In pretty much every Metal tutorial out there, people use MTLVertexDescriptor like this: they create a struct like
struct Vertex {
var position: float3
var color: float3
}
then a vertex array and buffer:
let vertices: [Vertex] = ...
guard let vertexBuffer = device.makeBuffer(bytes: vertices,
length: MemoryLayout<Vertex>.stride * vertices.count,
options: []) else { ... }
This is all good, we have a buffer with interleaved position and color data.

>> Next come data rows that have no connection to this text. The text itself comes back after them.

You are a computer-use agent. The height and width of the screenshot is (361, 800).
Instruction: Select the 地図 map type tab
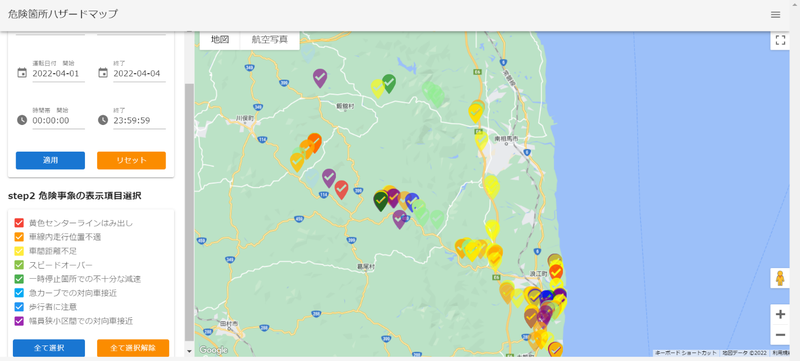point(219,40)
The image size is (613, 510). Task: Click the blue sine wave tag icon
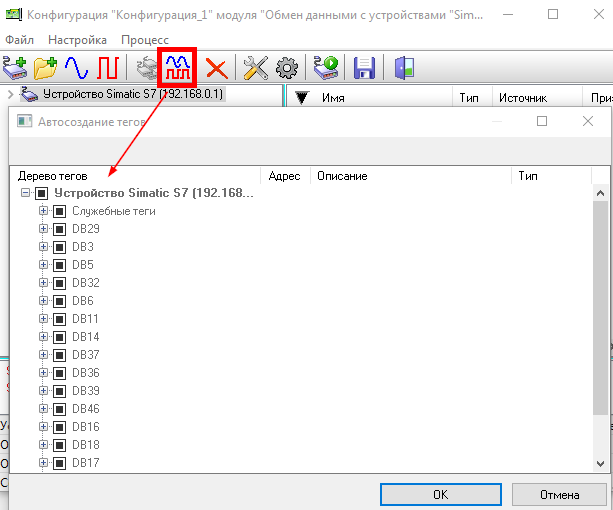click(x=77, y=68)
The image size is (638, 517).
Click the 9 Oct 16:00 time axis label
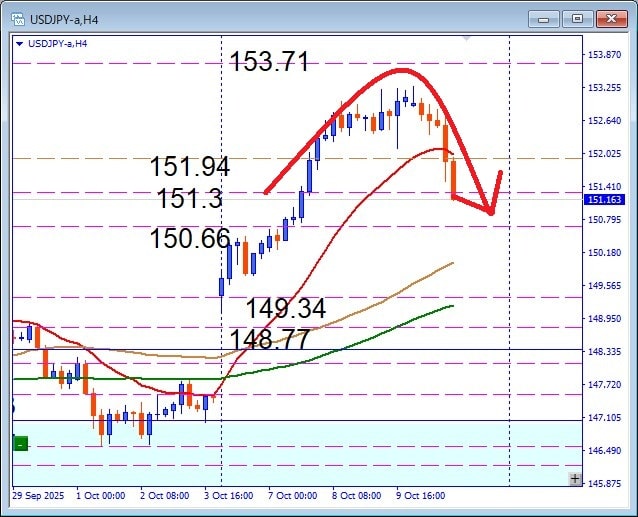420,495
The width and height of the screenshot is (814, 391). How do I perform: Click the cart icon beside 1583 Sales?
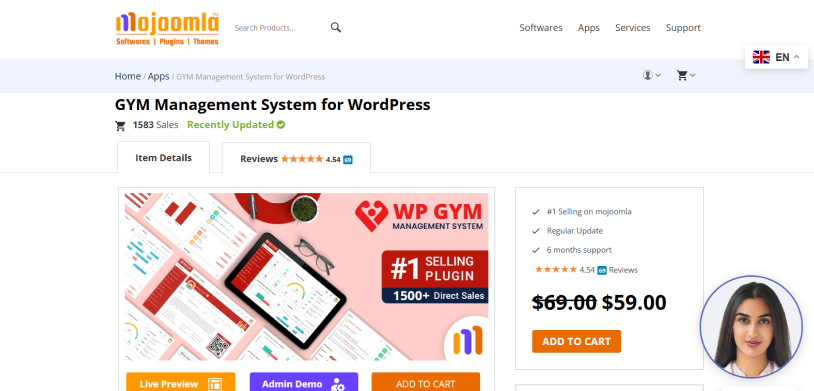point(120,125)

The problem is, when creating a vertex descriptor, they use MemoryLayout<float3>.stride as the offset for the second attribute:
let vertexDescriptor = MTLVertexDescriptor()
vertexDescriptor.attributes[0].format = .float3
vertexDescriptor.attributes[0].offset = 0
vertexDescriptor.attributes[0].bufferIndex = 0
vertexDescriptor.attributes[1].format = .float3
vertexDescriptor.attributes[1].offset = MemoryLayout<float3>.stride // <-- here!
vertexDescriptor.attributes[1].bufferIndex = 0
vertexDescriptor.layouts[0].stride = MemoryLayout<Vertex>.stride
This does not look correct to me. The code happens to work only because the stride of SIMD3<Float> (a.k.a. float3) matches the alignment of the fields in this particular struct.
But if we have something like this:
struct Vertex {
var attr0: Float
var attr1: Float
var attr2: SIMD3<Float>
}
then the naive approach of using stride won't work. Because of padding, attr2 does not start right after the two floats, at offset 2 * MemoryLayout<Float>.stride but at offset = 16.
So it seems to me that the only correct and robust way to set the vertex descriptor's offset is to use offset(of:), like this:
vertexDescriptor.attributes[2].offset = MemoryLayout<Vertex>.offset(of: \.attr2)!
Yet, I'm not able to find a single code example that does this. Am I missing something, or is everybody else just being careless with their offsets?